Abstract
A Hospital Incident Reporting Ontology (HIRO) is being developed in Protégé-OWL to demonstrate feasibility and clinical value of using an ontology to combine, compare, and analyze data from across many public and private reporting systems collecting adverse events and near misses for patient safety. The HIRO is based on the JCAHO Patient Safety Event Taxonomy (PSET) and de-identified hospital incident reports.
Introduction
Because incident reporting systems present their data and results in various formats, accurate data comparisons cannot be readily made. The PSET is valuable because it provides a common standardized terminology for different event data collected from dissimilar reporting systems.
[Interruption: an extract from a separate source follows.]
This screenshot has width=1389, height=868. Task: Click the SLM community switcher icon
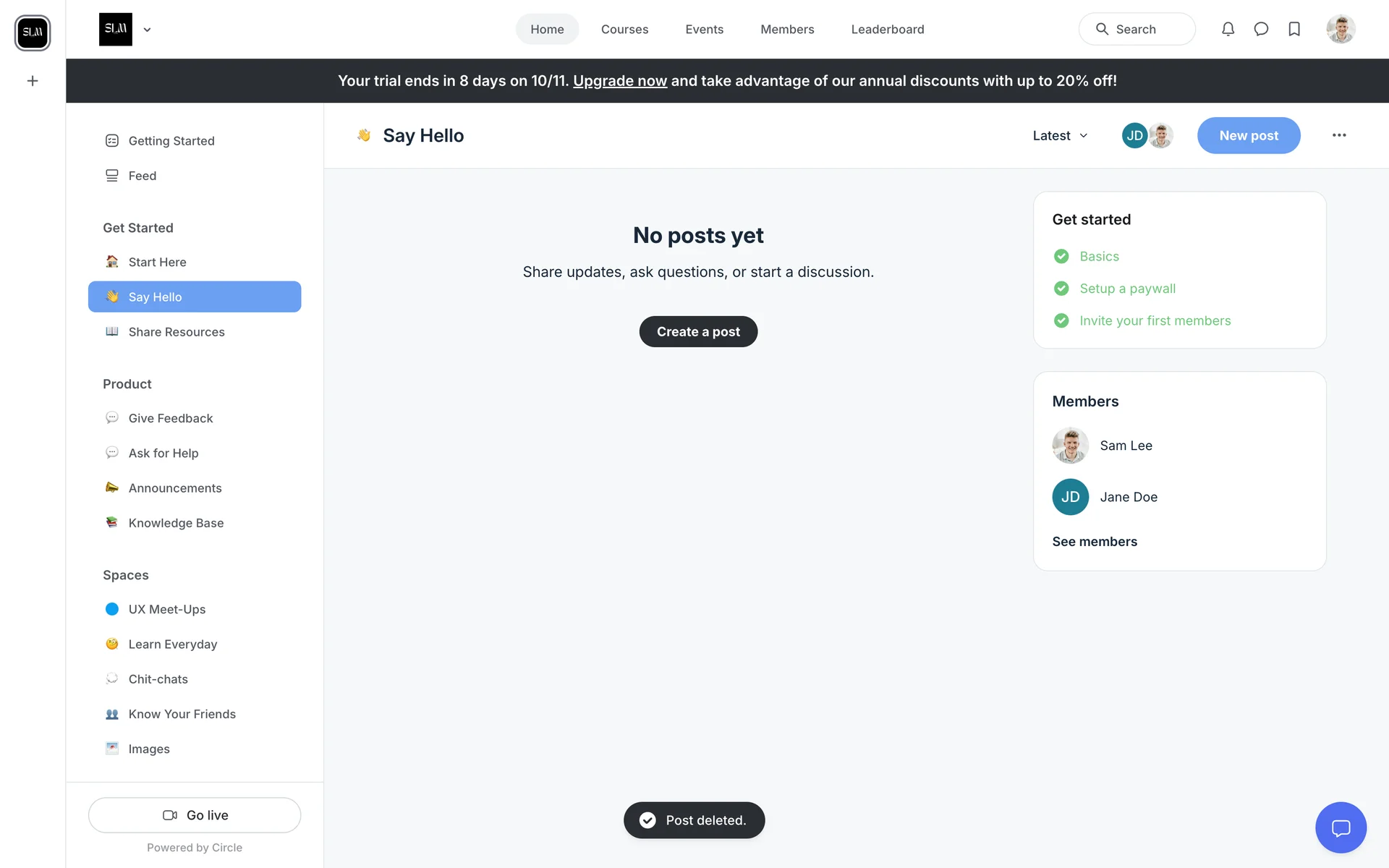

The HIRO is intended to be used to facilitate data-mining, knowledge sharing, and cooperative problem-solving for adverse events and near misses respecting patient safety in hospitals. The HIRO will be structured specifically to reconcile differences in terminology and classification among disparate incident reports, by applying description logic, equating synonyms, and mapping to existing data interchange standards. The reuse of terminology standards will promote the interoperability of the patient safety data across different systems.
Method
Protégé version 3.0 (base system and optional plug-ins) was downloaded from http://protege.stanford.edu/download.html. OWL, the ontology language standard, has been endorsed by the World Wide Web Consortium (W3C). Protégé’s OWL plug-ins provides support for editing ontologies. Racer is a description logic (DL) reasoner that can be accessed via a Protégé-OWL API that enables inferences to be made about classes in OWL-DL, a standard based on description logic. Racer can be applied to an ontology to ensure taxonomic structural integrity and class consistency.
Results
The PSET was brought into Protégé 3.0 to provide the basis for. Class_Name and Preferred_Name: A human-friendly machine-readable OWL-compliant Class_Name was created from each term and the original term is now an attribute Preferred_Name. Another attribute Recommended_Preferred_Name exists in some cases, to be adopted for clear semantic expression. PSET_Definition: The definition from the PSET of a term with a source. Hierarchies: The structure and concepts in the PSET constitute the framework for the HIRO. A true IS-A relationship is maintained throughout each hierarchy. One top node Domain exempted, 4 other top nodes were made disjoint, disallowing the same Class_Name to be multiple-treed. PSET_Category: The category of each PSET term is indicated. PSET_ID: Each PSET Number was converted into a 7-digit serial number to be used as a unique identifier. Synonym: Synonym may include lexical variants such as plural form, word order, British spellings, lay terms, scientific terms, etc. ICD-9_Code and DS M-IV_ID: Mapping from a PSET term to one in ICD-9 or DSM -IV. Properties: Three inheritable relationships identified within the PSET (prevent, lead_to, affect) will be used in modeling the top level classes.
Conclusions
Additional classes, attributes, and properties to be obtained from de-identified individual incident reports by Natural Language Processing and manual curating will be incorporated into the HIRO for editing/modeling. The HIRO will function as a front-end controlled vocabulary to guide data input concerning adverse events. The computability of the data will generate new knowledge, yielding evidence for future directions in research and intervention. On a larger scale, if incorporated into a broad reporting system, the HIRO could assist health care organizations, researchers, accrediting bodies, and funding agencies by serving as a large scale source of aggregated information regarding variables associated with patient safety, adverse events, etc.
Acknowledgements
This study is being funded by the Agency for Healthcare Research and Quality grant R01 HS015164-01 “Toward an Optimal Patient Safety Information System”.